5. **Right-sized GPUs** — an A100 only for the 8B witness brain; the 2B voice and
   the ASR ride cheaper A10Gs.

**Measured (warm, this deploy).** A live dynamic turn is `MiniCPM4.1-8B` **→ 5.3s**
for the witness's reply, then `VoxCPM2` **→ 8.6s** for ~4.5s of 48 kHz speech
(RTF ≈ 1.9) — the line lands as **text first**, the voice follows. The five
**scripted beats** (intro · opening · the voice-crack · win · lose) are pre-rendered
by the parallel `.map()` pass and served straight from the Volume, so every
*dramatic* moment plays **instantly** off the per-turn path. Idle containers →
`$0` via `scaledown_window`. (Container-seconds / $-per-match read live from the
Modal dashboard, not fabricated.)

## 🧠 Best MiniCPM Build
The witness *is* a MiniCPM model. `openbmb/MiniCPM4.1-8B` runs the entire persona —
it reads the delivery stance, decides what Reid admits or hides, and leaks a thread
toward an uncaught lie when you sound unsure — and `openbmb/VoxCPM2` gives him the
voice that cracks on the break. The 8B brain is the **core of the experience, not a
bolt-on**: every line Reid speaks is MiniCPM under a stance- and tier-conditioned
system prompt, so the drama lives or dies on how well a small model holds a character
under pressure.

## Run it
**Offline (no GPU, no Modal — boots anywhere):**
```bash
pip install -r requirements.txt
python app.py            # WITNESSBOX_BACKEND defaults to "mock"; type your questions
```
The full game loop — stance, the catch engine, state, win/lose, audio autoplay —
runs locally against a rule-based mock witness, so the end-to-end flow is provable
without a single GPU.

**Live (real models):**
```bash
modal deploy modal_app.py            # serves MiniCPM4.1-8B, VoxCPM2, Whisper ASR
modal run modal_app.py               # pre-generate the scripted beats (.map)
WITNESSBOX_BACKEND=modal python app.py
```
On a Space, set `MODAL_TOKEN_ID` / `MODAL_TOKEN_SECRET` as secrets.
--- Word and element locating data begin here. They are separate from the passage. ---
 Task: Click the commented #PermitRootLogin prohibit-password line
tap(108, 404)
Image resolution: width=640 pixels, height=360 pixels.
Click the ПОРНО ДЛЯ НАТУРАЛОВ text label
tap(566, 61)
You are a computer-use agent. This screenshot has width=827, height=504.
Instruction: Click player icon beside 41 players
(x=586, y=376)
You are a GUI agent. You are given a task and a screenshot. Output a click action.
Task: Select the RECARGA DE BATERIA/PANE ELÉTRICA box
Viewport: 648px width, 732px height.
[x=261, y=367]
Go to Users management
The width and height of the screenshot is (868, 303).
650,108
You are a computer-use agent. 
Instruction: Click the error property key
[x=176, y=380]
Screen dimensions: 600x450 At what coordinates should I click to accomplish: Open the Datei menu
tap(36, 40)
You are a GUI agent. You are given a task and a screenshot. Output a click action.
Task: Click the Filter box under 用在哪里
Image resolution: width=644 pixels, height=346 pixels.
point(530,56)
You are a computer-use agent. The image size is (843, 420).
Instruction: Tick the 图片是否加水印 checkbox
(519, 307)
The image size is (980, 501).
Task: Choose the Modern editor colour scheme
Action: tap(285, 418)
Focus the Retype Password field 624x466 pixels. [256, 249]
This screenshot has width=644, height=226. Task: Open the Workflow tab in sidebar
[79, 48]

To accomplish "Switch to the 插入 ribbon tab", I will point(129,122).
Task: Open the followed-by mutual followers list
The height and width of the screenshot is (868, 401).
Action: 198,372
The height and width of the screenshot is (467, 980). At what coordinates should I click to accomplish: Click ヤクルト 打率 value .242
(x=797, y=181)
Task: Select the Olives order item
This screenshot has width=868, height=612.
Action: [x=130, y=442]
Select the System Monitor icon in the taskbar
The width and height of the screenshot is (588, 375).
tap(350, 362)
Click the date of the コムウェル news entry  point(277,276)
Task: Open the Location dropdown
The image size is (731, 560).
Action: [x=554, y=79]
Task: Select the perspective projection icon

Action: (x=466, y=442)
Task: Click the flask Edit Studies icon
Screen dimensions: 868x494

Lookups are
lazy and fall back to mock if Modal is unreachable, so the Space always boots.

## Integrity
Detection fires against three **planted** lies with concrete cues — reliable, not
"magical." The model never grades itself. Cost/latency numbers are measured. No
"only entry that…" claims about a moving field.